DIRECTIONS FOR THIS TASK:
Lines with the word "computer" in them must be copied from the records below.

++++ EXCERPTED DATA

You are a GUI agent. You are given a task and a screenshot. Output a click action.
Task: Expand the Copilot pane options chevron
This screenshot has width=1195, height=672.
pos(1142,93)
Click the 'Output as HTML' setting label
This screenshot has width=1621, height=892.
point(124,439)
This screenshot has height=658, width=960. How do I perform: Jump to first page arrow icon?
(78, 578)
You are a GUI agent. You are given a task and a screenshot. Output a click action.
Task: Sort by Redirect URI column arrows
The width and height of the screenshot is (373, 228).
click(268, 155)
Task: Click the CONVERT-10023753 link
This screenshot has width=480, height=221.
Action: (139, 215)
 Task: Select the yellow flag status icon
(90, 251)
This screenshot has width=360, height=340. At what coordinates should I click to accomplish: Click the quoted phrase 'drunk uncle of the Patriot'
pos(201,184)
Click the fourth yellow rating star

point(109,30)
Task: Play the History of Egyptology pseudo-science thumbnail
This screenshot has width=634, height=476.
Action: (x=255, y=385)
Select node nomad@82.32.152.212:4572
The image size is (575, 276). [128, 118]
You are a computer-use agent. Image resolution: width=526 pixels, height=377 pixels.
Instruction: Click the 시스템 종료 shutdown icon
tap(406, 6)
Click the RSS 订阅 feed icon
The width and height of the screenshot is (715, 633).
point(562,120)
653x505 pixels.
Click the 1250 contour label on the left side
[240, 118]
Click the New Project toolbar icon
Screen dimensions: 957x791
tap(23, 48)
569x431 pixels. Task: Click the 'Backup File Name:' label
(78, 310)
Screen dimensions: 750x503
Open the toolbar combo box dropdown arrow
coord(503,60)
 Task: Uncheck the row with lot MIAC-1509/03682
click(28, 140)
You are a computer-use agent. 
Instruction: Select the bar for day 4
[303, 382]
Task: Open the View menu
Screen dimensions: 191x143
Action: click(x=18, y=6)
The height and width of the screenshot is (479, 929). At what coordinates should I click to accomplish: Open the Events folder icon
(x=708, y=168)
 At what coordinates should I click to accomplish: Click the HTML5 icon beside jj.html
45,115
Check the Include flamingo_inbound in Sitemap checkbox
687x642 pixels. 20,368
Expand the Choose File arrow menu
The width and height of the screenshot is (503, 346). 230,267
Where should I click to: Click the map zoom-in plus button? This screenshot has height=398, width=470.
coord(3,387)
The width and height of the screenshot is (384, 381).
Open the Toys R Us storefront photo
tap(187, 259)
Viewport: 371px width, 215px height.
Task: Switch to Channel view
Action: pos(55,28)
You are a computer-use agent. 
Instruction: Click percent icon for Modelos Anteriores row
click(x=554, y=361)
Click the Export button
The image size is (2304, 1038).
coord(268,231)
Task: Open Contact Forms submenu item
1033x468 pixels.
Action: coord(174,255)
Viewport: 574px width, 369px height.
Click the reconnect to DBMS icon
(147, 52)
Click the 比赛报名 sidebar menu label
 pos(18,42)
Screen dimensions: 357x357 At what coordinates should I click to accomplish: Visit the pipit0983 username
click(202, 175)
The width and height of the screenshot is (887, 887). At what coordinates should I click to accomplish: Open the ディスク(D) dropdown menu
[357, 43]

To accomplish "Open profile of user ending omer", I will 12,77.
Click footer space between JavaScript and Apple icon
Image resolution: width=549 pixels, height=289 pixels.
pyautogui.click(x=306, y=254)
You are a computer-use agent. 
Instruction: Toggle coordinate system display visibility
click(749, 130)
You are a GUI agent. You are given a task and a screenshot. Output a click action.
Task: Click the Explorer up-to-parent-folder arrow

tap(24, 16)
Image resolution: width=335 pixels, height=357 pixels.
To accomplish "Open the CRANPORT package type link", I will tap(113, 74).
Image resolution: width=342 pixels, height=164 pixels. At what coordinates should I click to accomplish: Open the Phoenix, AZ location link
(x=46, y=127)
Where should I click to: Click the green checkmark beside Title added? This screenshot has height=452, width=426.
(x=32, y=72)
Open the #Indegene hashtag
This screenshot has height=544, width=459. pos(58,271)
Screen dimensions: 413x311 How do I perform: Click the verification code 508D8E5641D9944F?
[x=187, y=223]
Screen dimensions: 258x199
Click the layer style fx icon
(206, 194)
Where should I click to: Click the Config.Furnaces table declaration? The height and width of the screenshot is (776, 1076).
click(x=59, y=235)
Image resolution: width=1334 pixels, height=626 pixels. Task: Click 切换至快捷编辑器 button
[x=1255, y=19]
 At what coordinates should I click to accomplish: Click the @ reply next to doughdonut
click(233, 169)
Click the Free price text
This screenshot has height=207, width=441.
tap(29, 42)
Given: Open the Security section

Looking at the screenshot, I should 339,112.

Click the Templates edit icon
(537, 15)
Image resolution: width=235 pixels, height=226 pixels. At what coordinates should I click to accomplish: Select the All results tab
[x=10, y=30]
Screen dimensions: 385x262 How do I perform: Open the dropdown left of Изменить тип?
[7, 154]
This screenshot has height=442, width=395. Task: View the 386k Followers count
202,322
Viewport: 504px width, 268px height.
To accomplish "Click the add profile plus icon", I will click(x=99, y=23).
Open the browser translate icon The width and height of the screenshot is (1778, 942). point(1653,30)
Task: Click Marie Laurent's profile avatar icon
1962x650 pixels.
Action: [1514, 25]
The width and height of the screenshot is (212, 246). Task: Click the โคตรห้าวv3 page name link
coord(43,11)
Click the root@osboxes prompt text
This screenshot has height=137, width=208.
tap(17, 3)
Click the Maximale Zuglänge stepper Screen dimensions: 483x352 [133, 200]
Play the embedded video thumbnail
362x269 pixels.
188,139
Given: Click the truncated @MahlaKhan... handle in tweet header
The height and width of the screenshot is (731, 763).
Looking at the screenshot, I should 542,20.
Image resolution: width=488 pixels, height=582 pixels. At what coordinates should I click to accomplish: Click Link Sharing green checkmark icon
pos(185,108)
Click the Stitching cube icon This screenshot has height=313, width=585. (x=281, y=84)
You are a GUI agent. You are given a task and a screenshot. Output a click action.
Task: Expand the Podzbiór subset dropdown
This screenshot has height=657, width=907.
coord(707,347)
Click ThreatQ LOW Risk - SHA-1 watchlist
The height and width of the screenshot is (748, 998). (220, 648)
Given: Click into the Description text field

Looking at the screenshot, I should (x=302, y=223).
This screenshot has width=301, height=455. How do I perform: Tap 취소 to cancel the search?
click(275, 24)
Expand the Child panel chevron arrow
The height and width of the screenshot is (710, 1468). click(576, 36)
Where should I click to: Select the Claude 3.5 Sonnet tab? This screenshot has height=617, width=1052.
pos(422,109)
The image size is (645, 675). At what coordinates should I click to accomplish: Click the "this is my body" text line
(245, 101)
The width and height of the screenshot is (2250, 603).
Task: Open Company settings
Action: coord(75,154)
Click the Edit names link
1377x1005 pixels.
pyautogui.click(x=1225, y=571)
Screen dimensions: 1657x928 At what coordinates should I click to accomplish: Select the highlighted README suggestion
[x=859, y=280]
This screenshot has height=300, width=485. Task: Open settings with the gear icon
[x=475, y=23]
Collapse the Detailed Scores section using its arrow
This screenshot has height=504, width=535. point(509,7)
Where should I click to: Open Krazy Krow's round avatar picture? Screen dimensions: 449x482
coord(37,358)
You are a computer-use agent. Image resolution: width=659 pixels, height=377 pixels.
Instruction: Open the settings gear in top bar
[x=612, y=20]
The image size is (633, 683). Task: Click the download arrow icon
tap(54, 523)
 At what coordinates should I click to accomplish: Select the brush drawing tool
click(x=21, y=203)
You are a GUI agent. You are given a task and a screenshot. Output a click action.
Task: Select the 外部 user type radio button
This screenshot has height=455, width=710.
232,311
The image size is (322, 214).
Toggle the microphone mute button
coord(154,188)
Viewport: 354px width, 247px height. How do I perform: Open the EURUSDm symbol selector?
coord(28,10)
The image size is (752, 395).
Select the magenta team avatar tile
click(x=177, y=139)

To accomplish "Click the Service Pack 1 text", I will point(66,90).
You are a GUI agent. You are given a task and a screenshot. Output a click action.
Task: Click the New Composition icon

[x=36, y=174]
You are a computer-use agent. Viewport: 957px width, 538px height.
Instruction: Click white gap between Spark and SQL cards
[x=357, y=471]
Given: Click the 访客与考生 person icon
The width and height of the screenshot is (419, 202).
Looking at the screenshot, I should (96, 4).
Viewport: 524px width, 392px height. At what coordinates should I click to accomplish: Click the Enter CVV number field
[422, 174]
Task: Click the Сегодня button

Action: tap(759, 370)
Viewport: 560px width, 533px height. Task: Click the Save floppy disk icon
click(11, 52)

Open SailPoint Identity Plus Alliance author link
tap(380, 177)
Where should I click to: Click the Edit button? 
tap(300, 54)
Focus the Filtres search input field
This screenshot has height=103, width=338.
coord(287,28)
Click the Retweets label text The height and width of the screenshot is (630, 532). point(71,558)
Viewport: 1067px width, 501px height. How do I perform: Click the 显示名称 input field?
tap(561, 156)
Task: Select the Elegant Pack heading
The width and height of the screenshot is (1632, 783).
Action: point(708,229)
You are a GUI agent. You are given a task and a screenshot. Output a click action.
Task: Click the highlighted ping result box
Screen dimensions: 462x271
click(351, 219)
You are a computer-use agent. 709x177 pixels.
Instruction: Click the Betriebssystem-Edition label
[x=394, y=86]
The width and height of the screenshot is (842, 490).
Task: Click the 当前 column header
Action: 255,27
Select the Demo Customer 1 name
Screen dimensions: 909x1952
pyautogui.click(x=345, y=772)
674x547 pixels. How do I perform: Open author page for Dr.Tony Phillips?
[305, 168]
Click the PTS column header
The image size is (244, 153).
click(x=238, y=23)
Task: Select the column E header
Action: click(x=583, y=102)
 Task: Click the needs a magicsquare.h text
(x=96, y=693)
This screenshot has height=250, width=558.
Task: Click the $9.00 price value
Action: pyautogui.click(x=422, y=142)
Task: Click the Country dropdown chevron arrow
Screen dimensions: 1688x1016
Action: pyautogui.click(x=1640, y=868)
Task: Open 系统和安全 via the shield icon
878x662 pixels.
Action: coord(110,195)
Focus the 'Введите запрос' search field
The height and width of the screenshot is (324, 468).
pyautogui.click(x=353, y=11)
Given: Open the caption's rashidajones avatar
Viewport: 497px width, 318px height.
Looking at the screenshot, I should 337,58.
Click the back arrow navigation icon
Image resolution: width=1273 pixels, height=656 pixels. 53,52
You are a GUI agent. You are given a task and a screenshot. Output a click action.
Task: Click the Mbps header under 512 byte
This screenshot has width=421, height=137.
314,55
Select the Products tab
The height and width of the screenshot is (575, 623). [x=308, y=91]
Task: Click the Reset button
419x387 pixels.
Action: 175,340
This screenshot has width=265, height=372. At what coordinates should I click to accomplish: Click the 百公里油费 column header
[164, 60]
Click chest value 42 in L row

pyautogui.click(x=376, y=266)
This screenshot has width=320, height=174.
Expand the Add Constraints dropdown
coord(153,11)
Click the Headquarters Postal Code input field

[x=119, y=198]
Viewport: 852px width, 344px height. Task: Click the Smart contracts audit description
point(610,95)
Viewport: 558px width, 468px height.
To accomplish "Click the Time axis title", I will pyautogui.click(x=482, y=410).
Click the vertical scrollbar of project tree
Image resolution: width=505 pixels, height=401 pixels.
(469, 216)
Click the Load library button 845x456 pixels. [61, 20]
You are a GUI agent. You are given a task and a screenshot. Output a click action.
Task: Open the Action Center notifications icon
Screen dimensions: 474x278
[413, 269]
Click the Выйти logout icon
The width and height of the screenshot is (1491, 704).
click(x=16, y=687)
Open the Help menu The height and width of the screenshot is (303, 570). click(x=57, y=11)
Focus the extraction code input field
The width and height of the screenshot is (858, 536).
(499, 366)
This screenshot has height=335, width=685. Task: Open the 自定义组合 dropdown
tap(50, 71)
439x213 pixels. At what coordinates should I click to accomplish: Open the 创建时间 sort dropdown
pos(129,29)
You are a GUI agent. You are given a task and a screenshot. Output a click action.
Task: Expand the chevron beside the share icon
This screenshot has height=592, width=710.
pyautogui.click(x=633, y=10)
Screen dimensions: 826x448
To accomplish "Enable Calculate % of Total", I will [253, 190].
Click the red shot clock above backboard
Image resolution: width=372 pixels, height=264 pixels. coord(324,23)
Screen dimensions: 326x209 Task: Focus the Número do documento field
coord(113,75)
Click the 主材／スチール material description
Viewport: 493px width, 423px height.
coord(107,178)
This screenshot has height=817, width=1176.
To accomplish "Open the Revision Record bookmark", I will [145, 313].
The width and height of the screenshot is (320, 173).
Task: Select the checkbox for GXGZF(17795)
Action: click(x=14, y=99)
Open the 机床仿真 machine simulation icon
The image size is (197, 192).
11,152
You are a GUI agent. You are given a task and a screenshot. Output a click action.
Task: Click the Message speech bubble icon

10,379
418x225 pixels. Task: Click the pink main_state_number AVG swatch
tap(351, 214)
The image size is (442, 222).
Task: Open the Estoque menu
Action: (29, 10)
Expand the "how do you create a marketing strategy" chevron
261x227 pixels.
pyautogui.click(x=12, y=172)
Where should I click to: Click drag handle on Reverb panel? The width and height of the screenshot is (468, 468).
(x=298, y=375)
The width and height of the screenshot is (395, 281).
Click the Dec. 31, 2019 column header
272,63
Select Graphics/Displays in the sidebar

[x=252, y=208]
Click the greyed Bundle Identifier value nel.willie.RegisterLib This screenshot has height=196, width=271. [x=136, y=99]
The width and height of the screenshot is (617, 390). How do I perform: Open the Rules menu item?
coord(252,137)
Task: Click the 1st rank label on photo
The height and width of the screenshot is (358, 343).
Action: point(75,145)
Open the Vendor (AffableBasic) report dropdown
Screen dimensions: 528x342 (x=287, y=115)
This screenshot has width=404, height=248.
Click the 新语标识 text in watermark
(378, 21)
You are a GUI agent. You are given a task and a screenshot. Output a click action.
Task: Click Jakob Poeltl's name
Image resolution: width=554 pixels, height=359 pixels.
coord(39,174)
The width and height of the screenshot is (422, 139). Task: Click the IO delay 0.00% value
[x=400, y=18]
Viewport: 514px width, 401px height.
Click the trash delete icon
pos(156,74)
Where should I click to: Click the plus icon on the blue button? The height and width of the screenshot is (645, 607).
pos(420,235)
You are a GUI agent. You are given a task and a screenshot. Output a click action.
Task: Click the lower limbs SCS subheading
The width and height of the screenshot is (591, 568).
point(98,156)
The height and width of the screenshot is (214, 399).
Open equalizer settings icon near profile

++++++++

TASK RESPONSE:
You are a computer-use agent. Image resolution: width=526 pixels, height=377 pixels.
You are a computer-use agent. 
You are a computer-use agent. 
You are a computer-use agent. 
You are a computer-use agent. Image resolution: width=659 pixels, height=377 pixels.
You are a computer-use agent. Viewport: 957px width, 538px height.
You are a computer-use agent. 709x177 pixels.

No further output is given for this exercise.